Saudi-born Abd Al-Rahim Al-Nashiri, a suspect in the USS Cole bombing, is the first detainee to face one of the new military commissions, but his trial won't begin until late this year -- and the prosecutor in the case has said there is no guarantee he would be released even if acquitted. Al-Nashiri's case is emblematic of much of the controversy swirling around Guantanamo. The CIA inspector-general found in 2004 that he was water-boarded and had a power-drill revved close to his head while being interrogated in 2002 at a "black site" in Thailand, which may complicate the task of prosecuting him. The new commissions prohibit admission of evidence obtained by cruel, inhumane and degrading treatment.
According to human rights groups, the fate of the prisoners left at Guantanamo is only a small part of a more troubling picture, with nearly 3,000 alleged enemy combatants held without trial in Afghanistan. More than a third of them, including "high-value" Taliban, are held in a detention facility at the Bagram Air Base, dubbed "the new Guantanamo" by human rights lawyers.
The Afghan government is now demanding it take over the prison, saying detainees have alleged torture, strip searches and freezing conditions (though these appear to have occurred in the part of the prison already under Afghan control). Under international law, the United States cannot hand over any detainees likely to suffer torture, and the United Nations reported last year that detainees in Afghan custody are routinely subject to such treatment.

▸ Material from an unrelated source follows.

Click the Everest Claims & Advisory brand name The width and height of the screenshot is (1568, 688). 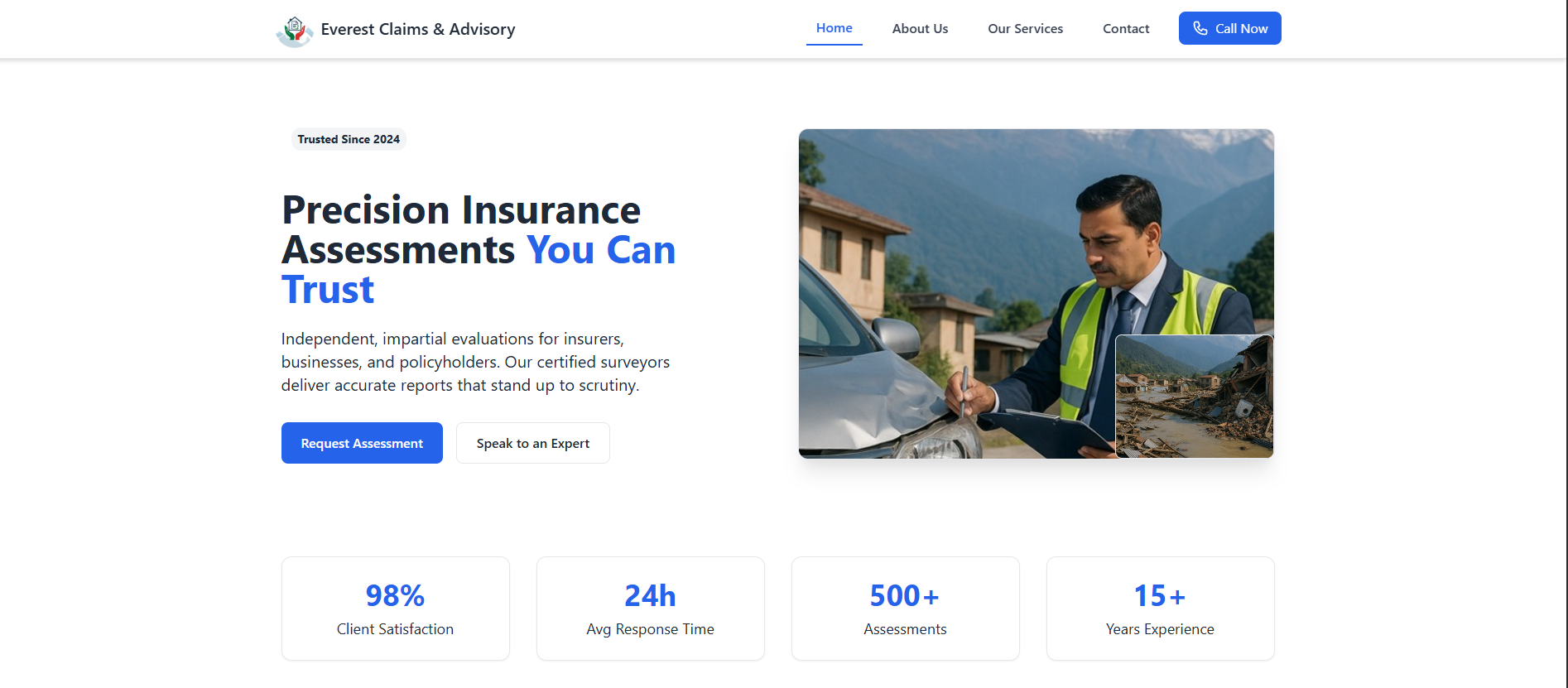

As the allied military presence in Afghanistan winds down, the fate of the detainees at Bagram seems certain to grow in importance, especially if no political solution that includes the Taliban is reached. The fate of the nearly 200 prisoners still held in a corner of the Caribbean may exercise some of the best legal minds in America and produce reams of paper from human rights organizations. The future of thousands more in the unforgiving mountains of the Hindu Kush may have a greater bearing on America's future security.